Greatest pressure is in the South-west, East Midlands, Wales and the North-west
House prices dropped for the sixteenth consecutive month in November, falling by 0.2% on the previous month as buyers retreated from the market.
According to housing data firm Hometrack, demand fell for the fourth month in a row, shrinking by 2.2% with Hometrack expecting the trend to continue in the month up to Christmas, as sellers’ keenness to move before the festive period throws the supply and demand balance into negative territory.
Overall, Hometrack expects 2011 to register the lowest level of housing turnover for 40 years. November saw the number of new property listings fall by 0.8%, while the average time a house spent on the market rose slightly to 9.9 weeks.
The proportion of the asking price being achieved remained relatively unchanged at 92.5%, but house prices fell in 32% of postcodes.
The greatest pressure was visible in the South-west, East Midlands, Wales and North-west, where prices fell by 0.3% or more in November.
Within London prices remained unchanged for the second month in a row, but the capital is likely to see prices fall over the coming quarter amidst continued turmoil in the financial markets.
Richard Donnell, director of research at Hometrack, said: “The economic and financial backdrop to the UK housing market remains far from positive, but over the last three years the sector has adapted to an environment where low turnover and constrained finance have become the norm.
“House prices have fallen consecutively over the last 16 months but on a year-on-year basis they are down just 2.3%. While demand may have fallen for the last four months in a row there has been no significant acceleration in price falls. This is at odds with consumer confidence which over the same period, has fallen considerably.

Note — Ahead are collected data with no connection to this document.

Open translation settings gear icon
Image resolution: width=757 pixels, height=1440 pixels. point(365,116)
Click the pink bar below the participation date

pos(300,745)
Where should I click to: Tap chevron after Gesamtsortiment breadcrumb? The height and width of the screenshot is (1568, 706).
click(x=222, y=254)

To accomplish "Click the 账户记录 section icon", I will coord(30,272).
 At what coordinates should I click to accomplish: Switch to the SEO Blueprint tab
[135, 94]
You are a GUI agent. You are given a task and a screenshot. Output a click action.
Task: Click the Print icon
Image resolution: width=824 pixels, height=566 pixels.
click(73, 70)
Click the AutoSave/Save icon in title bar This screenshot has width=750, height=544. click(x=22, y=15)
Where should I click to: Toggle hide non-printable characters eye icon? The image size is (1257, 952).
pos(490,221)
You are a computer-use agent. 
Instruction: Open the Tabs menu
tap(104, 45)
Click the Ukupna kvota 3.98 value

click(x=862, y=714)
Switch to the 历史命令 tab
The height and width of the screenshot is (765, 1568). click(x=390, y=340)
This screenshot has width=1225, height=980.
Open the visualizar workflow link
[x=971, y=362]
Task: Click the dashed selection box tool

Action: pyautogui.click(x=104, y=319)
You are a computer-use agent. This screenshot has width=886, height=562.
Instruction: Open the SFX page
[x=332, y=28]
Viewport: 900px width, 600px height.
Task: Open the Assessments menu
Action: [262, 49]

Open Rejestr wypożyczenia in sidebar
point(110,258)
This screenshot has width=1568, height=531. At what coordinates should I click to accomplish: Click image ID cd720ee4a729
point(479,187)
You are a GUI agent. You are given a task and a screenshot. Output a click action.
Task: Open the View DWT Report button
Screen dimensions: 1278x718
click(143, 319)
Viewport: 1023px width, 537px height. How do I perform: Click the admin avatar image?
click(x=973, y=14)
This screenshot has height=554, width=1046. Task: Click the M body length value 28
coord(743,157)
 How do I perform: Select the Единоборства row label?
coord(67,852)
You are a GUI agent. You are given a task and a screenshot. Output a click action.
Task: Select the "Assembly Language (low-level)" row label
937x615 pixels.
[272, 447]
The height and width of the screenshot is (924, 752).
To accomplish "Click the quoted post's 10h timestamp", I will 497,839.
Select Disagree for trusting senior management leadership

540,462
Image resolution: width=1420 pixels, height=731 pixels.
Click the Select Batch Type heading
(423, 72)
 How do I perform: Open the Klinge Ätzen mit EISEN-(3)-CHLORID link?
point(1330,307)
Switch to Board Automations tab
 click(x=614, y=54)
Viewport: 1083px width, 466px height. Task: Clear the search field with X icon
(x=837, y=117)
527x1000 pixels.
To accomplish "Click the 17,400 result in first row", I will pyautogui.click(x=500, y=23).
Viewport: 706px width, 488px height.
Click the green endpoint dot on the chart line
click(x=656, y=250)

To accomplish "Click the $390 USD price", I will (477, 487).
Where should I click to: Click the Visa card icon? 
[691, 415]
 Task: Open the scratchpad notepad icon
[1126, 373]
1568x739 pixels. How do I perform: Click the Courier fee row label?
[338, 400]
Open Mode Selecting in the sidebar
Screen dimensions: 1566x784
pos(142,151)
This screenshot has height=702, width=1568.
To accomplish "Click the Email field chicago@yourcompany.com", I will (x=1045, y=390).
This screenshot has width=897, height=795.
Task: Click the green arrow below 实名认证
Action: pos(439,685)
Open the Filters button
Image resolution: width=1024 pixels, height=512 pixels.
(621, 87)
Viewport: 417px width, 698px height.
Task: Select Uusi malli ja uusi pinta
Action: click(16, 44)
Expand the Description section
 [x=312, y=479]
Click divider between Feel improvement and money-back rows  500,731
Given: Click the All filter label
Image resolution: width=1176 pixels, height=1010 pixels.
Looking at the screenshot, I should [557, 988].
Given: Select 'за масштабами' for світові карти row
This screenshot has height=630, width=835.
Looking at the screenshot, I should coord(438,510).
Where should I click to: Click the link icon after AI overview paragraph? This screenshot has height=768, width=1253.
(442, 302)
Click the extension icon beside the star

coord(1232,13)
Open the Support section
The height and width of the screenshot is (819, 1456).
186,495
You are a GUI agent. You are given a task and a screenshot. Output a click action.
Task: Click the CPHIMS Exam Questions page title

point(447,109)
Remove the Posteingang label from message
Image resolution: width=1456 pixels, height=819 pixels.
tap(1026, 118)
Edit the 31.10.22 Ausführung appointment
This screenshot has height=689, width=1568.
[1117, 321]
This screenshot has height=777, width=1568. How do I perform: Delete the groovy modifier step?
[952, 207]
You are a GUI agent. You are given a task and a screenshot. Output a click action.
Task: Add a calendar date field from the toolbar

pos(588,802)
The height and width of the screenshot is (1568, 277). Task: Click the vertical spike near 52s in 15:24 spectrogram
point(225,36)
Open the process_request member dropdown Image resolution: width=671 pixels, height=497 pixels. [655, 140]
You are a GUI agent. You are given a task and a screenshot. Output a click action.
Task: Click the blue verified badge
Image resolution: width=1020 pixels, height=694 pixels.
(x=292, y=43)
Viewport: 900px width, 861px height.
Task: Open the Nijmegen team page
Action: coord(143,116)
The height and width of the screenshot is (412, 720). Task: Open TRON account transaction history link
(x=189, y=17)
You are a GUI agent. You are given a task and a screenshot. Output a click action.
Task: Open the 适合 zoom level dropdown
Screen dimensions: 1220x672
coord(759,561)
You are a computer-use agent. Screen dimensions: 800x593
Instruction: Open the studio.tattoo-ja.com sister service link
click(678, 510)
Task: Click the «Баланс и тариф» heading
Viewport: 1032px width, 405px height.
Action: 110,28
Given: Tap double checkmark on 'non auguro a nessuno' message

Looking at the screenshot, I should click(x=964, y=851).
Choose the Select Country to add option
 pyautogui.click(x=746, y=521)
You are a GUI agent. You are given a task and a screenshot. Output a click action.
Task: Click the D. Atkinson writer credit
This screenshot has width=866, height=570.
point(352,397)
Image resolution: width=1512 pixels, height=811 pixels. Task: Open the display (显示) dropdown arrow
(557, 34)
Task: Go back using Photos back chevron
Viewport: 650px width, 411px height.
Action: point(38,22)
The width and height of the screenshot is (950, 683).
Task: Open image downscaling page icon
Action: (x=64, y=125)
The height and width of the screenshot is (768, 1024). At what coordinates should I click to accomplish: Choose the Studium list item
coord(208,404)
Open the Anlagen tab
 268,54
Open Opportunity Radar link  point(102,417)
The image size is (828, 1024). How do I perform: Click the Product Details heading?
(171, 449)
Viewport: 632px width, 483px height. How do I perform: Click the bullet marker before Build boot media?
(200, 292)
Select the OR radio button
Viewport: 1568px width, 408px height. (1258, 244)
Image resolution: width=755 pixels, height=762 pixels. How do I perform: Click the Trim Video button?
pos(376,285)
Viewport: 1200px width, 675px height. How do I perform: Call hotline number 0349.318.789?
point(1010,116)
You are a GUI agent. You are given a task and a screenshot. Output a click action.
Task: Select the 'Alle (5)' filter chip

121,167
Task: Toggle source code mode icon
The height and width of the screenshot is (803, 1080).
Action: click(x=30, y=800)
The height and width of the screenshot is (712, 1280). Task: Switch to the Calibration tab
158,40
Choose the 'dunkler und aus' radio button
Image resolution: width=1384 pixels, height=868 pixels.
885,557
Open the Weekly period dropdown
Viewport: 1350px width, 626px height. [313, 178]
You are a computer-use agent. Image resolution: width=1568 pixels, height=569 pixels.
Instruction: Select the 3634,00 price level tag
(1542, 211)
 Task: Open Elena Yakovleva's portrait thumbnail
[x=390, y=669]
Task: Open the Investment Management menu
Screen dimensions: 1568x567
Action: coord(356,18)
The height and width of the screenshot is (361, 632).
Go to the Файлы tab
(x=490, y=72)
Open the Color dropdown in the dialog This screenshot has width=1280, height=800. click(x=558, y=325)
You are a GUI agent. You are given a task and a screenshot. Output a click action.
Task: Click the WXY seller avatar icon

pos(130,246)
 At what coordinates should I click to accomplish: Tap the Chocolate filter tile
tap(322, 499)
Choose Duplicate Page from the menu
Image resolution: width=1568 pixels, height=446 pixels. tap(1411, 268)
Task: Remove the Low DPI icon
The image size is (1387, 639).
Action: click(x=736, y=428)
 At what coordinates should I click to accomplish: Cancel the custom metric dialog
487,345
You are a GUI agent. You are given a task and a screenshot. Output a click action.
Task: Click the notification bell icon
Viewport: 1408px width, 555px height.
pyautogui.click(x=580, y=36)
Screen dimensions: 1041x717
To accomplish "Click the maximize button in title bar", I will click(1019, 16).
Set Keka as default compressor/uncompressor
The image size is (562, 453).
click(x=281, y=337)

“The negative economic backdrop means that only committed sellers are putting their homes on the market and in order to push sales through before Christmas, are aligning prices to meet what buyers are prepared to pay. A weak UK economy, together with turmoil in the Eurozone, has seen a rapid reduction in new supply coming to the market. This is acting as a counter-balance to weakening demand which fell by 2.2% in November.”